:: Required action ::
Exact reproduction required: the lines below from the line with "nl (747, 16)" to the line with "Обратная связь (34, 84)", both ends included, and no others.

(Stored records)

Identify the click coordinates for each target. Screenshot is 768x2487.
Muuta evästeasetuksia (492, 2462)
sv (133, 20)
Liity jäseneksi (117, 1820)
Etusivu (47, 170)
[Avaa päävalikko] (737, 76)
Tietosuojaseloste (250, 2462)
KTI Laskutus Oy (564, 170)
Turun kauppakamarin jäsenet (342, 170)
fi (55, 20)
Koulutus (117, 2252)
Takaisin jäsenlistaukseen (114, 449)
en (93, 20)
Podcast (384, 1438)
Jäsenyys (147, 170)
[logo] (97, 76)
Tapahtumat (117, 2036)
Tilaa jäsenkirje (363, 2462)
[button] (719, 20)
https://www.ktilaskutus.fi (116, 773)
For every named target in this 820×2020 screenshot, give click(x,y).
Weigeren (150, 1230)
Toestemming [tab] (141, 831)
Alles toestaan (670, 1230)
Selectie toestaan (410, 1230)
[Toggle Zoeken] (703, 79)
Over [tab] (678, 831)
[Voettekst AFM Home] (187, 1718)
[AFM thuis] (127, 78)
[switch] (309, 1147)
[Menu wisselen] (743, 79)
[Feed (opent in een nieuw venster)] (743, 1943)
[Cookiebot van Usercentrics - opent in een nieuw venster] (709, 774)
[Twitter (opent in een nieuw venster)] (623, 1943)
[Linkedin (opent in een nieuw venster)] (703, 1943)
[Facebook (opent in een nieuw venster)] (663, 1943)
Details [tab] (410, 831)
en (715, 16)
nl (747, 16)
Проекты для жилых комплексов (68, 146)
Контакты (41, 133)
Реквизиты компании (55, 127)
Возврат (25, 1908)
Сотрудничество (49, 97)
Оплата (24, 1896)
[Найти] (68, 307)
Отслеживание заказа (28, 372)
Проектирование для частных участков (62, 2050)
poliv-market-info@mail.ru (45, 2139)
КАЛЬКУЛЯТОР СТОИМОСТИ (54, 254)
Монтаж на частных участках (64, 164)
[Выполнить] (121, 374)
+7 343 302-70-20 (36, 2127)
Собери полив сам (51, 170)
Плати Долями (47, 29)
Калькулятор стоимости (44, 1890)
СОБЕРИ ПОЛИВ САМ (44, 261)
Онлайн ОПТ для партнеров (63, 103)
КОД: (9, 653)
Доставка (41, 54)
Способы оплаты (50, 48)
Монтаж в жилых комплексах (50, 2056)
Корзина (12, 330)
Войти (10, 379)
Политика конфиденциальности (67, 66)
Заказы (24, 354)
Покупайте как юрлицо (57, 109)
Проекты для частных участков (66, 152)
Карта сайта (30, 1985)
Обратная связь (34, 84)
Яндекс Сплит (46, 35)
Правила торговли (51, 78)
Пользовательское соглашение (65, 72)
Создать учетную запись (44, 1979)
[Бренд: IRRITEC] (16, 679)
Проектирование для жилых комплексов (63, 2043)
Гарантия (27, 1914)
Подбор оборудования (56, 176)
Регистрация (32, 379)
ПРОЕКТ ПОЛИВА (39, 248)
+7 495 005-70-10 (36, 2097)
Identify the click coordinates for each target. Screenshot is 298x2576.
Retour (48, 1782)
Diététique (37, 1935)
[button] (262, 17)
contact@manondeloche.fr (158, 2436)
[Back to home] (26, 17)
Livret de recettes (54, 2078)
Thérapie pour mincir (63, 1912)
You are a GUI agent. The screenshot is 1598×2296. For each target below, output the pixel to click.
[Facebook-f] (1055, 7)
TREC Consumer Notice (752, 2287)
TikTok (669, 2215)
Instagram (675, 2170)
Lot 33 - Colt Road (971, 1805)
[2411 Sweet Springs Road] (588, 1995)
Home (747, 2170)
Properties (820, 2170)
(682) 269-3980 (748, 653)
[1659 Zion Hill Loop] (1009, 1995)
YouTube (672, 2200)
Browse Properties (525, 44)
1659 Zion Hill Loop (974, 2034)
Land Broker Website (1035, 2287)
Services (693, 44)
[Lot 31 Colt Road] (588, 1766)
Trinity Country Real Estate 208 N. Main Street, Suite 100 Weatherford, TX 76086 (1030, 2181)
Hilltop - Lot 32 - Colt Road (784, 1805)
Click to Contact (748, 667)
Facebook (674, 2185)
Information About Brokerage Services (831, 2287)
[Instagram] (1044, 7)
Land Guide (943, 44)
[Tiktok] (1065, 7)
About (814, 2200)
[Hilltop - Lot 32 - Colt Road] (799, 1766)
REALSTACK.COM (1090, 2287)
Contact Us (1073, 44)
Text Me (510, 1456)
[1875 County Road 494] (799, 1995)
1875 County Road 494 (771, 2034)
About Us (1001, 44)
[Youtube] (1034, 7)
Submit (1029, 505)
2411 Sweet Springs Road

:: Written response ::
nl (747, 16)
Проекты для жилых комплексов (68, 146)
Контакты (41, 133)
Реквизиты компании (55, 127)
Возврат (25, 1908)
Сотрудничество (49, 97)
Оплата (24, 1896)
[Найти] (68, 307)
Отслеживание заказа (28, 372)
Проектирование для частных участков (62, 2050)
poliv-market-info@mail.ru (45, 2139)
КАЛЬКУЛЯТОР СТОИМОСТИ (54, 254)
Монтаж на частных участках (64, 164)
[Выполнить] (121, 374)
+7 343 302-70-20 (36, 2127)
Собери полив сам (51, 170)
Плати Долями (47, 29)
Калькулятор стоимости (44, 1890)
СОБЕРИ ПОЛИВ САМ (44, 261)
Онлайн ОПТ для партнеров (63, 103)
КОД: (9, 653)
Доставка (41, 54)
Способы оплаты (50, 48)
Монтаж в жилых комплексах (50, 2056)
Корзина (12, 330)
Войти (10, 379)
Политика конфиденциальности (67, 66)
Заказы (24, 354)
Покупайте как юрлицо (57, 109)
Проекты для частных участков (66, 152)
Карта сайта (30, 1985)
Обратная связь (34, 84)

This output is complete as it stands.